Source data:
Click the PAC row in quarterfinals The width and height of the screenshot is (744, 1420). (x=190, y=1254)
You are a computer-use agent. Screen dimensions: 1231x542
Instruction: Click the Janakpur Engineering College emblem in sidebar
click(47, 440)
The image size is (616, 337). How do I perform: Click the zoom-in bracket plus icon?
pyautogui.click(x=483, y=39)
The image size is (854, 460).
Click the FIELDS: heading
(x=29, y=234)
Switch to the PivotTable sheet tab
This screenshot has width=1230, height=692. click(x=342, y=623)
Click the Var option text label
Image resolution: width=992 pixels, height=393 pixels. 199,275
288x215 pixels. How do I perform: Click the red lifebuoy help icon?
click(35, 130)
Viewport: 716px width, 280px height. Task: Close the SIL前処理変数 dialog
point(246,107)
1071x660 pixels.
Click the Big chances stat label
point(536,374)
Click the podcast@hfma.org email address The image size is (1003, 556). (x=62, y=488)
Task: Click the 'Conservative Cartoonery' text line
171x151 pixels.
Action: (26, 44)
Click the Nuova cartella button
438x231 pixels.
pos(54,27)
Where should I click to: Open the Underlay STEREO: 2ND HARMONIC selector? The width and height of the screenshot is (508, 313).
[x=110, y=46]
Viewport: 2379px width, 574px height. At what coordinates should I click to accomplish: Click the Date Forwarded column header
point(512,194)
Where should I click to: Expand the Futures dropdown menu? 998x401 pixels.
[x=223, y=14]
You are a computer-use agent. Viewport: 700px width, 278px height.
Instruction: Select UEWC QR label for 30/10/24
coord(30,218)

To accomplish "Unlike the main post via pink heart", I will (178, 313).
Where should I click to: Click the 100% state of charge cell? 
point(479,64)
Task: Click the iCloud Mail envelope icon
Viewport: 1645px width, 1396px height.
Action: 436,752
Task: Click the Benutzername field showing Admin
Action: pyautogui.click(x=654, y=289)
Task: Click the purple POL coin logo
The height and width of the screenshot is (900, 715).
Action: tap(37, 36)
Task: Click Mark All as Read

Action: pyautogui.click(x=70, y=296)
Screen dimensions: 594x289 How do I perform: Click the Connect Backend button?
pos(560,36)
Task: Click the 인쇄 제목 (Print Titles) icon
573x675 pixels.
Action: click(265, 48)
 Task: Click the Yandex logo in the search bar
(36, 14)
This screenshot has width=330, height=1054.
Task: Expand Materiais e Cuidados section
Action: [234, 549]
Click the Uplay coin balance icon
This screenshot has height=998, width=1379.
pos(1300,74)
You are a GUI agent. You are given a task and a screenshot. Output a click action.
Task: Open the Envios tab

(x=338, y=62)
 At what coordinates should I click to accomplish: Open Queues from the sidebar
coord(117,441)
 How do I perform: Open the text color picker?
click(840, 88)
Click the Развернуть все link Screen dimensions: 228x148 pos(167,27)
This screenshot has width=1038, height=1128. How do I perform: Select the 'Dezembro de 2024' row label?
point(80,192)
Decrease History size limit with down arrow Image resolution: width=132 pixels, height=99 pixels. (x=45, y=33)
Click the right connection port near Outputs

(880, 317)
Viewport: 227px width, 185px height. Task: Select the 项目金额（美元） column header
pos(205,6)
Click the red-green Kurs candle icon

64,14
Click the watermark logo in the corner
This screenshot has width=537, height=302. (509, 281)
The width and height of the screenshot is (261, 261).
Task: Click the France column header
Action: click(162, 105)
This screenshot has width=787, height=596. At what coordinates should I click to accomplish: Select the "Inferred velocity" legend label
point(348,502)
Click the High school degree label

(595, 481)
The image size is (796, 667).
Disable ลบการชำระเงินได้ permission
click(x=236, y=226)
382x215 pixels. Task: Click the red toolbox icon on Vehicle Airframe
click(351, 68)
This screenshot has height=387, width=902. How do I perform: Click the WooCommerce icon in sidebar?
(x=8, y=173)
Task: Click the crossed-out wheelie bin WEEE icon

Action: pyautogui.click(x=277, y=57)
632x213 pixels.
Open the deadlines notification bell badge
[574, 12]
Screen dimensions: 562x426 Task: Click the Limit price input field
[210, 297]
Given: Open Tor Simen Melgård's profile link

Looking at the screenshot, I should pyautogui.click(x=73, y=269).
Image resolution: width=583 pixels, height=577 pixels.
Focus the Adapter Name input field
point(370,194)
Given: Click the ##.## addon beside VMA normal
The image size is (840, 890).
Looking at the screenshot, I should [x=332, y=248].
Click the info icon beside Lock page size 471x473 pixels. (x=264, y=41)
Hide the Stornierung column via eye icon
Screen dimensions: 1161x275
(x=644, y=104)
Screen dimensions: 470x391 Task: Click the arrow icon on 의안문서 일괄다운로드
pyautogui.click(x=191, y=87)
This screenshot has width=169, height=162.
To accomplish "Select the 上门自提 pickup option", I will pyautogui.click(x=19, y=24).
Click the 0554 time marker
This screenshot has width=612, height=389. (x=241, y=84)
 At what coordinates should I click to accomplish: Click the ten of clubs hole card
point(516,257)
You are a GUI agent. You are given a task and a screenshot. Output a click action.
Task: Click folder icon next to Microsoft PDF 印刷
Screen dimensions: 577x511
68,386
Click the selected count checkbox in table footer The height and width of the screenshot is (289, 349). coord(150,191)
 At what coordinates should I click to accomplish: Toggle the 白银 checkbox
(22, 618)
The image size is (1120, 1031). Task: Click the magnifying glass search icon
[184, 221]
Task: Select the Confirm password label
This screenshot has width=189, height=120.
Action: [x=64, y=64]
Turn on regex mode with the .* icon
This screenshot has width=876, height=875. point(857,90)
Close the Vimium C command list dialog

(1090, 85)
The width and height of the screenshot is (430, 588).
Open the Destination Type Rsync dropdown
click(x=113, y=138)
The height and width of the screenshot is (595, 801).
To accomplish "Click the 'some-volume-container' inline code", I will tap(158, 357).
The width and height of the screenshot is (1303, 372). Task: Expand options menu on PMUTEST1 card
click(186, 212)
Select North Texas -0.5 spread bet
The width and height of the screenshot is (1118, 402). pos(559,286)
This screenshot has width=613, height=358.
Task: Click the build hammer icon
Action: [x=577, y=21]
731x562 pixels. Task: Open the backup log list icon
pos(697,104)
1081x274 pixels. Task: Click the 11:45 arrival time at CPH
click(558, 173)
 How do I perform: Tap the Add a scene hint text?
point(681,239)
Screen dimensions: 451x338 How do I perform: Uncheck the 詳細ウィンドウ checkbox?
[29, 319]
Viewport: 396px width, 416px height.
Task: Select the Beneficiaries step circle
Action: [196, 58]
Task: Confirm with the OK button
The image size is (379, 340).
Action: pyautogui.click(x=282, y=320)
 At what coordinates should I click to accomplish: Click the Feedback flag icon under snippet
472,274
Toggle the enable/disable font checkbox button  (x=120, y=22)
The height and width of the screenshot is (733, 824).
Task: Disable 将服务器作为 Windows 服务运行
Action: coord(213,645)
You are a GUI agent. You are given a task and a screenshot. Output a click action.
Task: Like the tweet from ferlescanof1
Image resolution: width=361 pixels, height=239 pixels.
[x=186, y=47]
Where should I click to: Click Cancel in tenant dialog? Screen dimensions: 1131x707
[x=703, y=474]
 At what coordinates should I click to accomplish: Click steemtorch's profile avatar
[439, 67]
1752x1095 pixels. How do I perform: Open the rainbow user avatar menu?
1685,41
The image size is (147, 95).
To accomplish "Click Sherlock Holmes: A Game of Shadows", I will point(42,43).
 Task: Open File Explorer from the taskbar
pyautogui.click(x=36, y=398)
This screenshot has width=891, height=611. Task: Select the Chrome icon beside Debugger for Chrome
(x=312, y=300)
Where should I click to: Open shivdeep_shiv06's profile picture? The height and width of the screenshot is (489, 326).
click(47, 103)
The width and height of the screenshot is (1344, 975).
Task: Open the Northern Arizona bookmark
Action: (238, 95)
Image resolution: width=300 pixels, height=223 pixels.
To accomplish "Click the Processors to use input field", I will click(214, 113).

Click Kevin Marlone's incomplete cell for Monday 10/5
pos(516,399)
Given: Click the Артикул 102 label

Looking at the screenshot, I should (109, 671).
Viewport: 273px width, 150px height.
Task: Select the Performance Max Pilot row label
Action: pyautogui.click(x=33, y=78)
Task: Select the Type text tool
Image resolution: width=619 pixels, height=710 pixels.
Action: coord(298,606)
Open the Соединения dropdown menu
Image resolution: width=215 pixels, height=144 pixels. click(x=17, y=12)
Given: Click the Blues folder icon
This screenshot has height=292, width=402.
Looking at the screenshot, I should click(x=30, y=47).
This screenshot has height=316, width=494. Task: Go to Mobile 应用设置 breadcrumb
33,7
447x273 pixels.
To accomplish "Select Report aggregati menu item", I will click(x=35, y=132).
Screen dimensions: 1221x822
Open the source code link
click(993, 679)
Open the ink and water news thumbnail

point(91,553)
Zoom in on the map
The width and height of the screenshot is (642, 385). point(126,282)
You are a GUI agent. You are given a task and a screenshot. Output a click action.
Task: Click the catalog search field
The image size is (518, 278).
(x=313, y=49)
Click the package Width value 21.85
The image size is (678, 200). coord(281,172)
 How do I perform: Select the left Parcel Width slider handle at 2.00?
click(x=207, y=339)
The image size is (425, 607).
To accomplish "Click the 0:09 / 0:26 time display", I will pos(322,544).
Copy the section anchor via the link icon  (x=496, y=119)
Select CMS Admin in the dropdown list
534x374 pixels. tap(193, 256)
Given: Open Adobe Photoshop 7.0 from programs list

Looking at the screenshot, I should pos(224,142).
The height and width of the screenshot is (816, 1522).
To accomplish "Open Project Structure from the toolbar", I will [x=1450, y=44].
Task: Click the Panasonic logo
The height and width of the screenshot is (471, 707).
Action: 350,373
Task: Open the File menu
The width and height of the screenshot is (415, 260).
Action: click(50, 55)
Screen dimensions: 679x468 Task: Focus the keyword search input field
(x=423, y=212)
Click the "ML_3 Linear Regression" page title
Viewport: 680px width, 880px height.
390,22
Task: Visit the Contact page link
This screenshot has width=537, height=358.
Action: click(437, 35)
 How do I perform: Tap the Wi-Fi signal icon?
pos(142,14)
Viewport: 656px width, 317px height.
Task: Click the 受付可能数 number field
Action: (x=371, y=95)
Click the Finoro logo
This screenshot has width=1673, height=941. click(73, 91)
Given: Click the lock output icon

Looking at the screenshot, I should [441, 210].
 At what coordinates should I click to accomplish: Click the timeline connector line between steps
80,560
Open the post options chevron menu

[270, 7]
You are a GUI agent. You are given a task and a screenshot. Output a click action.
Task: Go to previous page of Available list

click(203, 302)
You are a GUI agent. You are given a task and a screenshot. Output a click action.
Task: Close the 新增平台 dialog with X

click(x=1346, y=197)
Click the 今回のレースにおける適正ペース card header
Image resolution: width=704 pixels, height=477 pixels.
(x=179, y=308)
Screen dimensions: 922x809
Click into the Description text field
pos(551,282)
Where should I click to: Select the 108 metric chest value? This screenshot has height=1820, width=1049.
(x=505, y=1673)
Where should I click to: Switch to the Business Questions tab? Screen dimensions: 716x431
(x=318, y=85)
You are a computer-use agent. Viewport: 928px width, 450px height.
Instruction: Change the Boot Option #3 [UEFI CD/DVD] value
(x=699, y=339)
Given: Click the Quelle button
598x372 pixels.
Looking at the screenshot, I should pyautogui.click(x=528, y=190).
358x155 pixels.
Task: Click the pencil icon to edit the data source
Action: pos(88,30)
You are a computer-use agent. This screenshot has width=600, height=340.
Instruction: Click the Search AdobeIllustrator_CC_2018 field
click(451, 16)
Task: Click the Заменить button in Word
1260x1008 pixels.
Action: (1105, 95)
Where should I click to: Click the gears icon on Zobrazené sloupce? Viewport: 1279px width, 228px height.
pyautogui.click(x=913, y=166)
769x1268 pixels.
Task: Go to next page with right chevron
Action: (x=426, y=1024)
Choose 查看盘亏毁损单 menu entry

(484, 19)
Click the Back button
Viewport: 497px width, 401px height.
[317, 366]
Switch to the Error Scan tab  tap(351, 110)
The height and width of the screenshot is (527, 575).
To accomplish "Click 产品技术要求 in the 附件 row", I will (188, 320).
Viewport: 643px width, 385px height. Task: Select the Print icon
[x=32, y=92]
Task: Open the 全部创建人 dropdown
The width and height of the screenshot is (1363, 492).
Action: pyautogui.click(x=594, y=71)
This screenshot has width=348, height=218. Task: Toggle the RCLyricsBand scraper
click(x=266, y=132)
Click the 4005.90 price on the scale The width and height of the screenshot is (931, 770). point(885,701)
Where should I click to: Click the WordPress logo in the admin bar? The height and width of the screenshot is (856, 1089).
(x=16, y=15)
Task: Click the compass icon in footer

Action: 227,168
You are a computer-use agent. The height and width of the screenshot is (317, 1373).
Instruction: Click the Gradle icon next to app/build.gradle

[EXERCISE REQUIREMENTS]
Check all the records above and select each line where the string "computer" is found.

[TASK ANSWER]
You are a computer-use agent. Screen dimensions: 1231x542
You are a computer-use agent. Viewport: 700px width, 278px height.
You are a computer-use agent. Viewport: 928px width, 450px height.
You are a computer-use agent. This screenshot has width=600, height=340.
You are a computer-use agent. The height and width of the screenshot is (317, 1373).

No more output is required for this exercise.